Distinguishing Among Adenocarcinoma,
Malignant Mesothelioma, and Reactive
Mesothelial Proliferations
Wilms Tumor 1/AE1/AE3 cytokeratin dual stain
Multiplexed IHC stains offer both efficiency and
improved diagnostic information in histopathologic
and cytopathologic applications. For example, in breast
pathology, a dual myoepithelial IHC stain allows for
the assessment of the myoepithelial layer by 2 different
markers on a single slide.6 Using a prostate carcinoma
triple stain, one slide can be used to assess simultaneously
for the presence of alpha-methylacyl-CoA racemase
(AMACR) in adenocarcinoma and the intactness of the
basal layer.7 In effusion cytology, the Wilms tumor 1/
AE1/AE3 cytokeratin (CK) (WT1/AE1/AE3) dual stain
is a multipurpose tool for colocalizing the expression
of these 2 proteins within the same cells.
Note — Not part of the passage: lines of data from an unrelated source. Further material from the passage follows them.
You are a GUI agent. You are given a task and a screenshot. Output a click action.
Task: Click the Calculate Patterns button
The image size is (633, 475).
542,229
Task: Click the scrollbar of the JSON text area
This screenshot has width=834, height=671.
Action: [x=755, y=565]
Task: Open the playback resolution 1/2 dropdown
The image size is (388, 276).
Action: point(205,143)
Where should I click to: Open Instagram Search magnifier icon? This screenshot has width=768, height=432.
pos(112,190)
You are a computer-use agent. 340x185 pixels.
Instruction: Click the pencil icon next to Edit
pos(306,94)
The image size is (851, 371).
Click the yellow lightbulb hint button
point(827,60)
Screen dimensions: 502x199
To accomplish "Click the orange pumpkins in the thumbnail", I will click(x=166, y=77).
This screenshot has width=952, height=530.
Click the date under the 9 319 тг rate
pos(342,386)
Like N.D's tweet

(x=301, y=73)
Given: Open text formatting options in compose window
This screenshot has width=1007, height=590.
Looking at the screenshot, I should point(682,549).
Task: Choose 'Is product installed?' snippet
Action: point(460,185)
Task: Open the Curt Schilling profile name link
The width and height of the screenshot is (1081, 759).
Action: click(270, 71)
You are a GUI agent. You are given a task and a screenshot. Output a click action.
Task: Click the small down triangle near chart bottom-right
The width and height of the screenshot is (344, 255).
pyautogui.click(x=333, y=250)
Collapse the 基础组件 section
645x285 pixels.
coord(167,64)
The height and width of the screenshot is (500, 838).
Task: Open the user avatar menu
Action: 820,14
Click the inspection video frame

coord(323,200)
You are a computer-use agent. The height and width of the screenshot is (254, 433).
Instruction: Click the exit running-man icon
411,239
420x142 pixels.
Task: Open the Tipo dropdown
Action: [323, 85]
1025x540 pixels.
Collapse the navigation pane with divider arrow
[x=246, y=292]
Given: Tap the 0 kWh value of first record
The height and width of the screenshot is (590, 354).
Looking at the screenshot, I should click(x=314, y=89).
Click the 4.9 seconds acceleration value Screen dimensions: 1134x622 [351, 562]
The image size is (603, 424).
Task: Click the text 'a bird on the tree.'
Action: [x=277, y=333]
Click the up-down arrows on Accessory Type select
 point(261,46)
WT1 is a
transcriptional regulator used for its nuclear staining in
benign mesothelial cells and malignant mesothelioma; it
also is expressed in the nuclei of serous neoplasms (see
later discussion of BRCA1-associated protein 1 [BAP1]),
but the majority of other carcinomas are negative (Fig.
2).8 AE1/AE3 is a CK antibody that highlights the
cytoplasm of both epithelial cells and mesothelial cells.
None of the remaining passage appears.